Eh! bien, les peintures de l'hôtel de Noailles étant d'une date intermédiaire entre 1609 et 1614, se rapportent précisément au temps où venait de se faire l'assimilation indiquée par nous : et voilà pourquoi la trace des deux écoles italienne et flamande, est sensible dans l'exécution de cette œuvre pleine d'intérêt.

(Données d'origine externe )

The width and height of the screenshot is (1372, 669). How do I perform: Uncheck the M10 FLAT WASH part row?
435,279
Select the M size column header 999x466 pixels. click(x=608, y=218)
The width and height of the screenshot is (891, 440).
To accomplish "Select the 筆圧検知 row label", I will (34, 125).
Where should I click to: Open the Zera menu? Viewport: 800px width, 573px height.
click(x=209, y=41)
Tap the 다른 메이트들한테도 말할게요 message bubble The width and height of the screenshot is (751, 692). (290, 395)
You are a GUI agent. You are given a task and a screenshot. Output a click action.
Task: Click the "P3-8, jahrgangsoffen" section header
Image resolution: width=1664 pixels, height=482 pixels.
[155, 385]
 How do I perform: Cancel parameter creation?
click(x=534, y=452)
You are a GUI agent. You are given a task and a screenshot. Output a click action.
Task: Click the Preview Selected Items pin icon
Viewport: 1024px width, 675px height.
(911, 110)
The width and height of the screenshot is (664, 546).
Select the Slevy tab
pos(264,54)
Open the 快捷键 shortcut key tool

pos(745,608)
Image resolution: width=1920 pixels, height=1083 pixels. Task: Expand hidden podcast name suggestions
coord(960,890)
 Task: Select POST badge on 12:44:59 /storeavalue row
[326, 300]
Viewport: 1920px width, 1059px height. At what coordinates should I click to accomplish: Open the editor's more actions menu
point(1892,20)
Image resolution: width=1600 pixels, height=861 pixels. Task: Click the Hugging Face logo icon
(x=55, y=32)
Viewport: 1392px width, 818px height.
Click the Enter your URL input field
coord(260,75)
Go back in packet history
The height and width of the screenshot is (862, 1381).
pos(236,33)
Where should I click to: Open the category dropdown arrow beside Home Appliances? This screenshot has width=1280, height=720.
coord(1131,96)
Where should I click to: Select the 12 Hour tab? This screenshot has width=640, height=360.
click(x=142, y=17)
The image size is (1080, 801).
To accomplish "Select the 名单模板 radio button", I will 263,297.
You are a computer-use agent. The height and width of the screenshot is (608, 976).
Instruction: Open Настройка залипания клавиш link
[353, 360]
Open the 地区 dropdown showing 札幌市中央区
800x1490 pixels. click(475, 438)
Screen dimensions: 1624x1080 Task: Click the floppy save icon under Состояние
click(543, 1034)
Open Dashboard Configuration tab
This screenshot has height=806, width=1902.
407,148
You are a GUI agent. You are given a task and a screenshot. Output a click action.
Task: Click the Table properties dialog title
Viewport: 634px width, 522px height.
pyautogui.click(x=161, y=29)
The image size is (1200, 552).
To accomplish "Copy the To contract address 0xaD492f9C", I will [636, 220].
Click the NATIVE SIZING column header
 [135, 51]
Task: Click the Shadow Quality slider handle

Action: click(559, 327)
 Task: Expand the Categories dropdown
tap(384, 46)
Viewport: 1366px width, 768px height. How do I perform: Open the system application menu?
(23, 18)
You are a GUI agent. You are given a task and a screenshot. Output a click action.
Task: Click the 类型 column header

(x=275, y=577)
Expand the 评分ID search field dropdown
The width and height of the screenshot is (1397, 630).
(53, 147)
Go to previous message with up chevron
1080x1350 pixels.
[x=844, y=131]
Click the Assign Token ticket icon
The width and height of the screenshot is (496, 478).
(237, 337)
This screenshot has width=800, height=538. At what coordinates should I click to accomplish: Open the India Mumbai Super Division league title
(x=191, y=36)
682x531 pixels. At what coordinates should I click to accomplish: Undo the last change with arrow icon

Un usage constant désigne la salle peinte, sous le nom de chambre du cardinal. Quoi qu'il soit dans mes habitudes de respecter religieusement la tradition, dans les qualifications qu'elle impose aux choses et aux lieux, je dois cependant signaler ici une erreur et la démontrer. Indépendamment de l'aspect physique des peintures et de la forme des boiseries, accusant les unes et les autres une date plus reculée, il est certain en outre que Louis-Antoine de Noailles, future éminence, né à Pénières, en 1651, quitta l'Auvergne de bonne heure pour habiter Paris. Nommé évêque de Cahors en 1679, ce prélat n'obtint la pourpre qu'en 1700, c'est-à-dire, dix-sept ans après que l'hôtel avait cessé d'appartenir à sa famille. Rien n'indique même qu'à aucune époque, le cardinal y soit jamais venu (1). — Mais un souvenir très-précieux s'attache à cet appartement devenu historique. Il est positif que le 4 février 1650, Louise Boyer, dame d'atours de la reine Anne d'Autriche et femme d'Anne de Noailles, donnait le jour, dans la chambre même que nous venons de décrire, à un enfant qui se nomma Jules de Noailles, et devait être duc, pair et maréchal de France

Presqu'en face de l'hôtel de Noailles, au-dessus de la porte d'entrée d'une petite maison appartenant à M. Fabrègues, se remarque un monogramme curieux, gravé en relief sur une pierre, évidemment plus ancienne que la muraille où elle est enclavée. Ce signe, compliqué dans ses linéaments, est du xiv« siècle, et se compose des trois premières lettres entrelacées du mot grec Iesos. M. Bouillet, de Clermont, homme savant et esprit original, se basant sur la configuration des lettres, dissemblables dans plusieurs de ces monogrammes, a cru devoir y lire le mot ITIS, et pense qu'on pourrait interpréter ces quatre sigles de la manière suivante : In Terra Ierusalem soccii. Ce signe selon lui, se référerait donc aux croisades.— Nous devons dire que d'après l'opinion du plus grand nombre des archéologues, les différences signalées dans les lettres, par M. Bouillet, ne changent point le sens adopté jusqu'ici, mais doivent simplement se rapporter aux fantaisies des sculpteurs ornemanistes du moyen-âge , ou à la reproduction maladroite faite par des ouvriers qui ignoraient probablement, le sens des caractères consacrés. Il faut donc regarder cette figure, la seule de ce genre qui existe à Aurillac, comme désignant le monogramme du Christ.